Use the table to answer the question. Note: Round z-scores to the nearest hundredth and then find the required A values using the table.
A biologist found the wingspans of a group of monary butterflies to be normally distributed with a mean of 54.7 mm and a standard deviation of 2.4 mm. What percent of the butterflies had the following wingspans? (Round your answers to one decimal place.)
(a) less than 48.8 mm
%
(b) between 49 and 56 mm
To find the required A values using the z-score table, we first need to calculate the z-scores for the given wingspan values.
(a) To find the percentage of butterflies with wingspans less than 48.8 mm, we need to calculate the z-score for this value.
First, subtract the mean from the given value and divide it by the standard deviation:
z = (48.8 - 54.7) / 2.4
z ≈ -2.46
Next, we round the z-score to the nearest hundredth:
z ≈ -2.46
Now, we need to find the required A value for this z-score using the z-score table.
From the table, we see that the closest z-score value to -2.46 is -2.5, and the corresponding A value is 0.0062. Therefore, the percentage of butterflies with wingspans less than 48.8 mm is approximately 0.62%.
(b) To find the percentage of butterflies with wingspans between 49 and 56 mm, we need to find the corresponding z-scores for both values.
For 49 mm:
z = (49 - 54.7) / 2.4
z ≈ -2.38
For 56 mm:
z = (56 - 54.7) / 2.4
z ≈ 0.54
Next, we round the z-scores to the nearest hundredth:
For 49 mm: z ≈ -2.38
For 56 mm: z ≈ 0.54
Now, we need to find the required A values for these z-scores using the z-score table.
From the table, we find:
For z ≈ -2.38, the corresponding A value is 0.0078.
For z ≈ 0.54, the corresponding A value is 0.7054.
To find the percentage of butterflies with wingspans between 49 and 56 mm, we subtract the A value for 49 mm from the A value for 56 mm:
A(49 mm) - A(56 mm) = 0.7054 - 0.0078 = 0.6976
Therefore, the percentage of butterflies with wingspans between 49 and 56 mm is approximately 69.8%.

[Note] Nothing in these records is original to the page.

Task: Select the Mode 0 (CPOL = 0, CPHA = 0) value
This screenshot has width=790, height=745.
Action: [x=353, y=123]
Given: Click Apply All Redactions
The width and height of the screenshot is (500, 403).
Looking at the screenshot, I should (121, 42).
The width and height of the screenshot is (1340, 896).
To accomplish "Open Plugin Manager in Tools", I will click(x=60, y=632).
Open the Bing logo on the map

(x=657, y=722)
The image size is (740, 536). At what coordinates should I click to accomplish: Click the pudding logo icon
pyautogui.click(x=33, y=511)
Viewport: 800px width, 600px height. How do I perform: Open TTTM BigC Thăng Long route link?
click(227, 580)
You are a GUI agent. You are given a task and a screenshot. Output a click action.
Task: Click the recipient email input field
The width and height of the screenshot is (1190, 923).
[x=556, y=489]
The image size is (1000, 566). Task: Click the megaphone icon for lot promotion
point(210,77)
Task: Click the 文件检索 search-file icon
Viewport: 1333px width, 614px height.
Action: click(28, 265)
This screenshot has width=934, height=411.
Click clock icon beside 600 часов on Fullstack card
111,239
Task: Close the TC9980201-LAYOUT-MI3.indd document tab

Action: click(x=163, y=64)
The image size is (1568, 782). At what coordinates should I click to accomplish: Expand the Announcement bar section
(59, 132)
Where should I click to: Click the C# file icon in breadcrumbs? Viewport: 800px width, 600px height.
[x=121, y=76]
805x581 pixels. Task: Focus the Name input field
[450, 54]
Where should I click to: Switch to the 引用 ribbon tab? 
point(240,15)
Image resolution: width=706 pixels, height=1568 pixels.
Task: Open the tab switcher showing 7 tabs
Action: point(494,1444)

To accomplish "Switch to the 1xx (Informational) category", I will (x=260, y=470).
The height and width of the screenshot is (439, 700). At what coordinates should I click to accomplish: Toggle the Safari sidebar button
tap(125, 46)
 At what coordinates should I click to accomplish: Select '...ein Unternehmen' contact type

To find the required A values using the z-score table, we need to first calculate the z-scores for the given wingspans. The z-score formula is:
z = (x - μ) / σ
Where:
- z is the z-score
- x is the given value
- μ is the mean
- σ is the standard deviation
(a) Let's calculate the z-score for 48.8 mm:
z = (48.8 - 54.7) / 2.4
z = -2.46
Now, we can find the A value corresponding to the z-score of -2.46 using the z-score table. The z-score table provides the area under the standard normal distribution curve.
From the table, we can see that the closest z-score to -2.46 is -2.5. The area corresponding to a z-score of -2.5 is 0.0062.
Therefore, the percentage of butterflies with wingspans less than 48.8 mm is approximately 0.62%.
(b) To find the percentage of butterflies with wingspans between 49 and 56 mm, we need to calculate the z-scores for both values.
For 49 mm:
z = (49 - 54.7) / 2.4
z = -2.38
For 56 mm:
z = (56 - 54.7) / 2.4
z = 0.54
Now, we can find the A values corresponding to these z-scores using the z-score table.
The closest z-score to -2.38 is -2.4, with an area of 0.0082.
The closest z-score to 0.54 is 0.5, with an area of 0.7040.
To find the percentage between these two values, we subtract the smaller area from the larger area:
0.7040 - 0.0082 = 0.6958
Therefore, the percentage of butterflies with wingspans between 49 and 56 mm is approximately 69.6%.